Jason SchultzSchultz discussed the Defensive Patent License (DPL) project, co-created with Berkeley colleague Jennifer Urban. In the DPL scheme, entities would join an “open innovation community” in which members would grant patent licenses to one another that are “royalty-free, perpetual, and generally irrevocable.” Such a network, Schultz said, would allow small companies and startups, for example, greater freedom to operate and innovate upon breakthroughs achieved by others. It would do so, he said, while reducing the dangers of patent trolls and patent hoarders who are out to make money through threats and lawsuits but do not contribute innovations of their own.

The DPL system would not leave participants vulnerable to outside threats, Schultz said, since members could still sue out-of-network entities offensively. And current members would have to give six months’ notice if they chose to end their participation; while they could then leave the network, their perpetual and royalty-free licenses would continue to be in effect for those entities remaining.
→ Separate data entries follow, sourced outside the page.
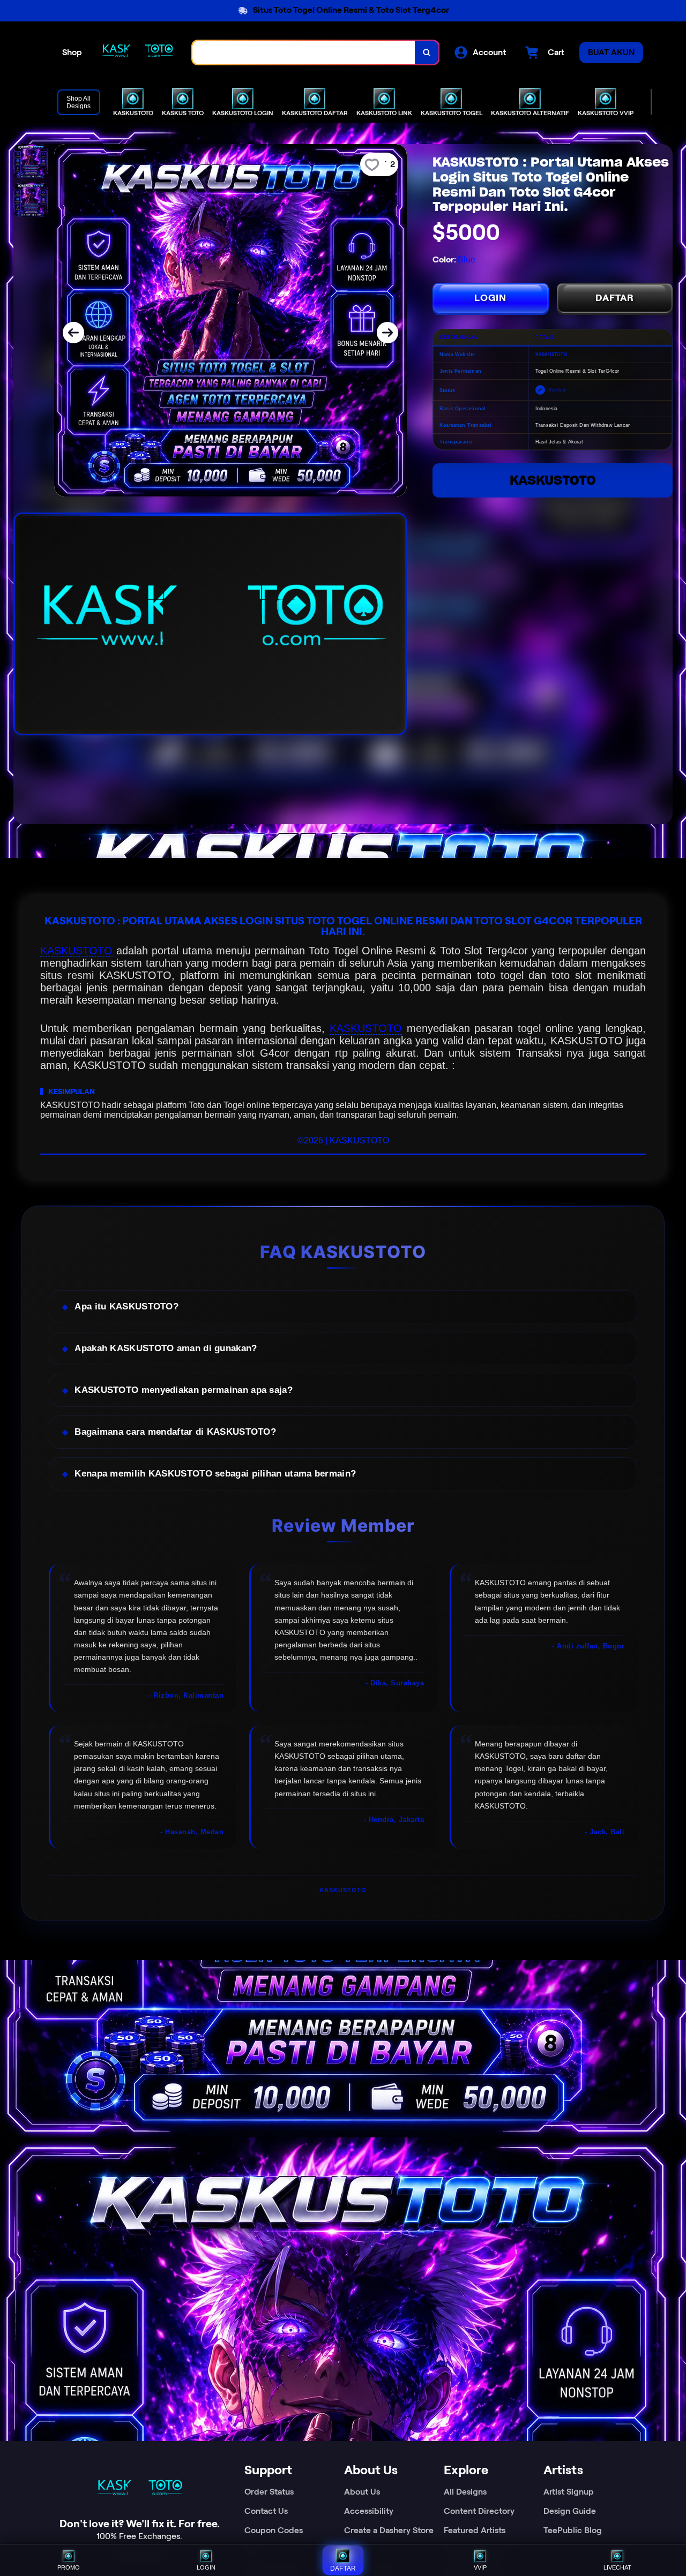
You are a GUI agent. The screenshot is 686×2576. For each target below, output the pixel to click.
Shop (72, 52)
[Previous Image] (73, 333)
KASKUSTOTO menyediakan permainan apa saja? (183, 1390)
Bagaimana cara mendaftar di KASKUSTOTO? (175, 1432)
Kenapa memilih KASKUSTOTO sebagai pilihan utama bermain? (215, 1473)
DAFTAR (614, 297)
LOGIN (490, 297)
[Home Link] (137, 52)
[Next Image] (387, 333)
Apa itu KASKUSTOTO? (126, 1306)
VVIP (480, 2567)
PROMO (68, 2567)
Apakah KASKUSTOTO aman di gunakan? (165, 1348)
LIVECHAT (617, 2567)
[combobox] (303, 52)
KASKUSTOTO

Apart from creating a business case against the argument favoring an increase in traditional patents, Schultz said, the DPL scheme would force the U.S. Patent and Trademark Office to confront issues of low-quality patents and overpatenting and, further, would be compatible with other solutions to current patenting problems. “We don’t think this is a panacea. It’s not going to solve every patent quality or patent troll problem, but it can complement all the other solutions that are out there.” He fielded questions from attendees during a question-and-answer session moderated by Professor Katherine Strandburg, a co-director of the Engelberg Center.

Also participating was Christopher Kin-Man Wong, who joined the Law School in the fall as the Engelberg Center’s new executive director. Wong came to NYU Law from the Institute for Information Law & Policy at New York Law School, where he was a postgraduate fellow. Wong was also a visiting fellow at both Princeton University’s Center for Information Technology Policy and the Yale Law School Information Society Project. He is currently the lead researcher of Open Patent, a National Science Foundation-funded program to explore the use of user-generated tags in improving access to and understanding of patent information. Wong previously served as the founding project manager of Peer to Patent, an initiative allowing the public to contribute to the U.S. Patent and Trademark Office’s patent examination process. He has a J.D. from New York Law School and a BSBA in information technology from the University of Denver.